Finding the “One thing”. As a leader there’s always the one thing that I can do today that will leverage across the entire organization. Paring down the multitude of decisions to the 20% that account for 80% of progress is always both challenging and rewarding. It’s not doing more, but cutting away and being where it counts.


2. How did you become a CEO or executive of a large enterprise? Can you please briefly tell the story?

Mostly just being resourceful. Seeking to understand and simplify what’s difficult and being able to communicate it in such a way that the teams understand the goals clearly and succinctly was the skill that brought success to my doorstep.


3. How do you structure your work days from waking up to going to sleep?

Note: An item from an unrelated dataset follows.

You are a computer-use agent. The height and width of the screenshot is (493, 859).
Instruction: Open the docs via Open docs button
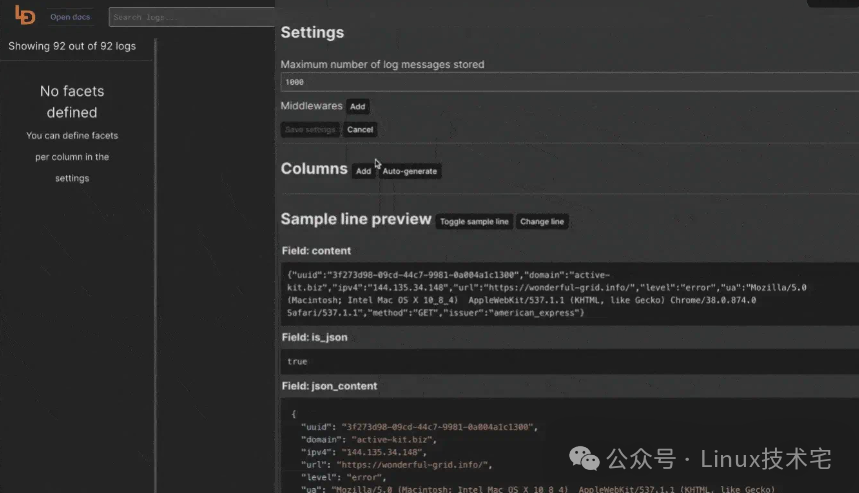tap(70, 17)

I use the critical path method to look at which steps are absolutely necessary to reach the goals - be they personal, professional, corporate or otherwise. Then I look at which actions would get the most amount of team members to a higher functional position.

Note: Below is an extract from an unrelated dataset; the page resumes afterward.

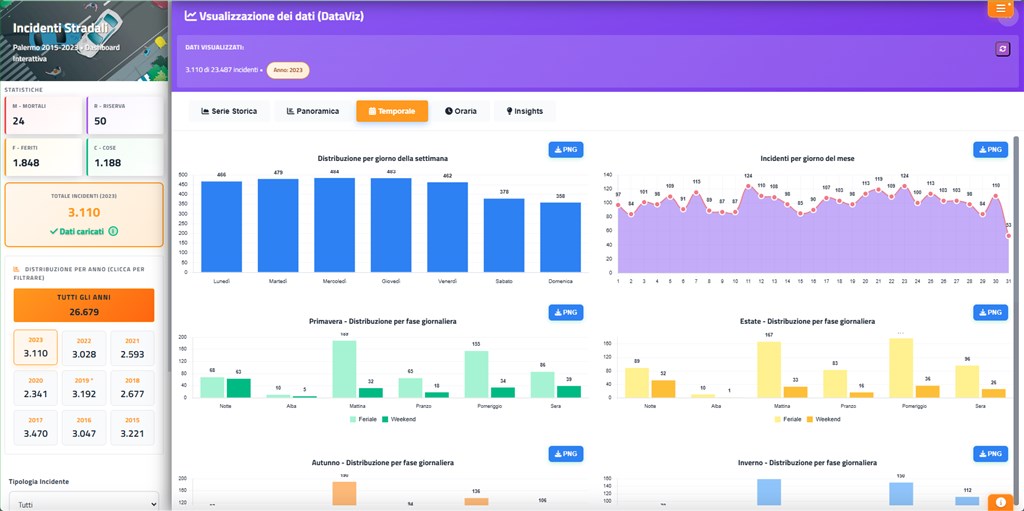Switch to the Serie Storica tab
The width and height of the screenshot is (1024, 511).
point(229,111)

4. What's the most recent significant leadership lesson you've learned?

To let go of perfection. Prior to leadership roles - I was the “exceptional doer” and took pride in my ability to accomplish tasks. Now I must step aside and inspire others to be the new exceptional doers, give them encouragement and praise and let others take the tasks and the credit. In doing so - a good leader can affect a wider reach and make multiple things happen simultaneously.


5. What's one book that has had a profound impact on your leadership so far? Can you please briefly tell the story of how that book impacted your leadership?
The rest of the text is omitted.